Chris Plett says he has personally witnessed opinions and attitudes towards LGBTQ people and issues evolve in his home community since the first Pride parade in Steinbach was held in 2016.
“Things wouldn’t be changing in the community if it were not for those events, and those conversations we have started,” Plett, the chairperson for the Steinbach Pride Committee said on Friday, as he and others prepare to host the 2022 Steinbach Pride event this Sunday in the southeastern Manitoba city that is home to about 17,000 people.
“And things wouldn’t be changing if it wasn’t for the stories we tell to our allies, but also tell to people that maybe don’t agree, or don’t accept or understand.”
Steinbach Pride held its first event in Steinbach in 2016, and that event made national headlines that year because of differing opinions about holding a Pride event in an area often referred to as this province’s Bible belt.
When the 2016 Pride parade was first announced it also made headlines because of who didn’t show up, as Steinbach MLA Kelvin Goertzen, Provencher MP Ted Falk, and then-Steinbach Mayor Chris Goertzen all did not attend.
Plett said they will hold a more “scaled back” event on Sunday than in past years, and after being forced to cancel the last two years due to the pandemic, but have found a way to make this year’s event not only about marching but also about people sharing stories and having conversations.
“It’s good to have the parade, but it’s also good to have conversations and listen to people’s stories,” he said.
According to Plett, there will be speakers who will appear on stage during the event and tell stories and answer questions about their own experiences.
“In the past we have had people come up and do speeches, and we wanted to do a little more of that,” he said.
Plett said those conversations are important to show support to those in the LGBTQ community, but also to help young people who might be struggling with questions about their own sexuality, and about talking about it with their own family, friends or peers.
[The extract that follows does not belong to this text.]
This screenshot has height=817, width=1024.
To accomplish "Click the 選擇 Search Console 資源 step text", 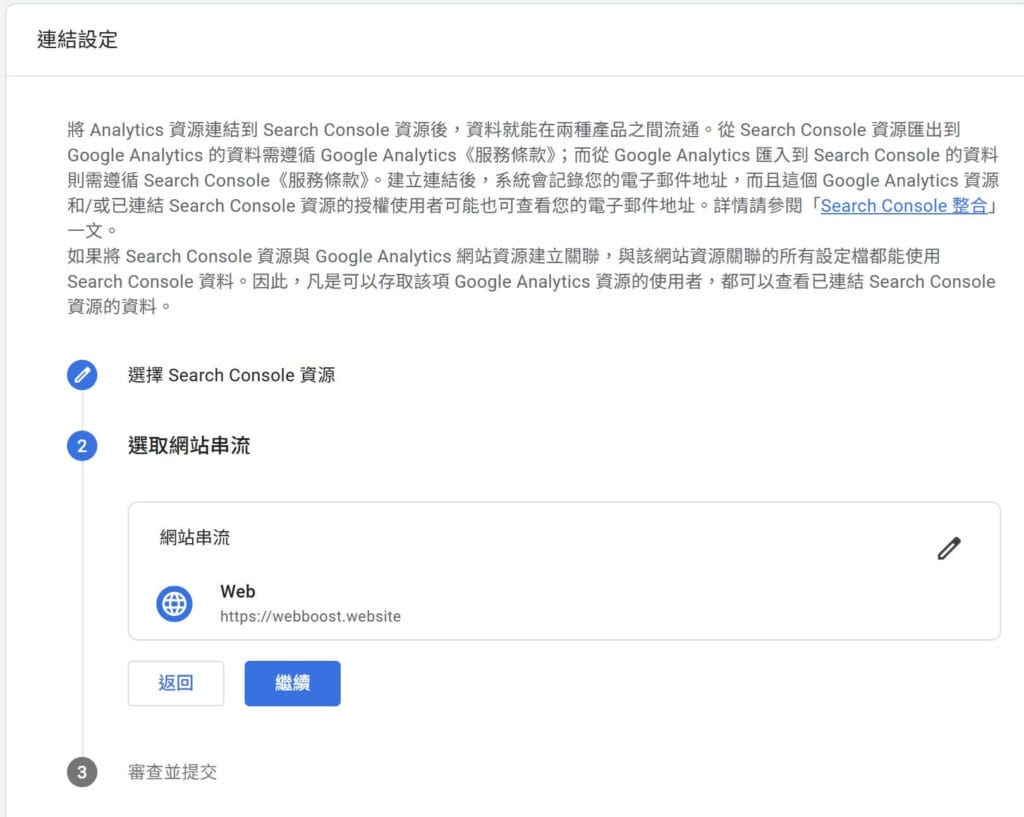I will click(x=230, y=375).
“It can let them know they are not alone, but it also gives them an opportunity to talk to people who will accept and understand what they are going through, if maybe they can’t have those kinds of supportive conversations in their own homes.
“With these types of stories people can relate, and they often say ‘hey, that’s what I’m going through.’”
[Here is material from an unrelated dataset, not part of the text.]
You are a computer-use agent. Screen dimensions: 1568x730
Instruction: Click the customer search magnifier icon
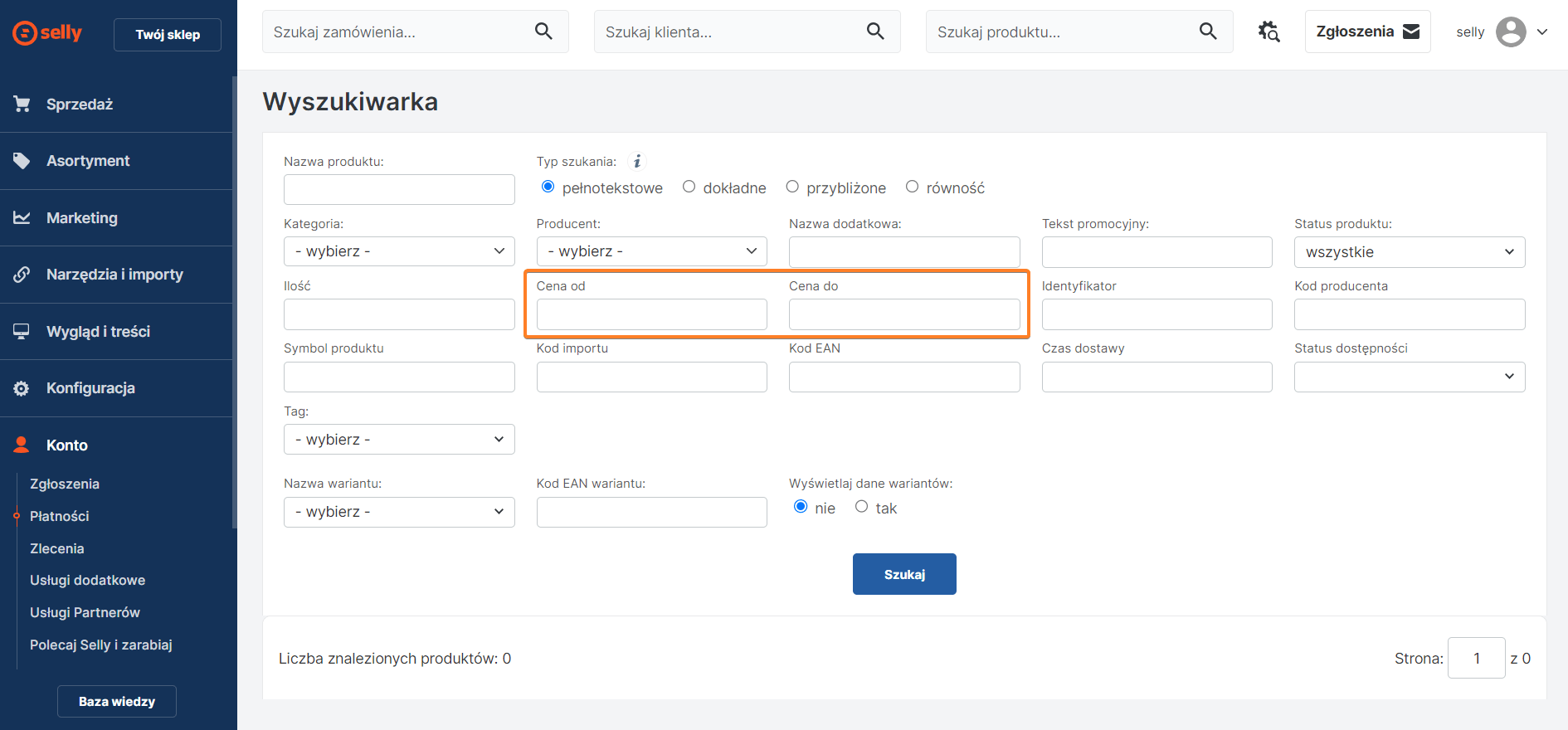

The Steinbach-based Hanover School Division (HSD) has also had its share of headlines when it comes to its dealings with LGBTQ students and their families over the last few years. In May 2016, Steinbach mom Michelle McHale attempted to bring changes to the HSD curriculum after her 12-year-old son was bullied for having two moms, but trustees voted against those changes.
And in 2013, when former Steinbach student Evan Wiens worked to start a gay-straight alliance at Steinbach’s public high school, he was told he could create the group, but the division originally would not allow him to promote the group publicly through posters or any images in the school or on school grounds.
According to Plett, holding Pride events in Steinbach has allowed some young people to feel more comfortable with themselves, and more accepted by others and they hope to continue to see attitudes change and evolve in Steinbach.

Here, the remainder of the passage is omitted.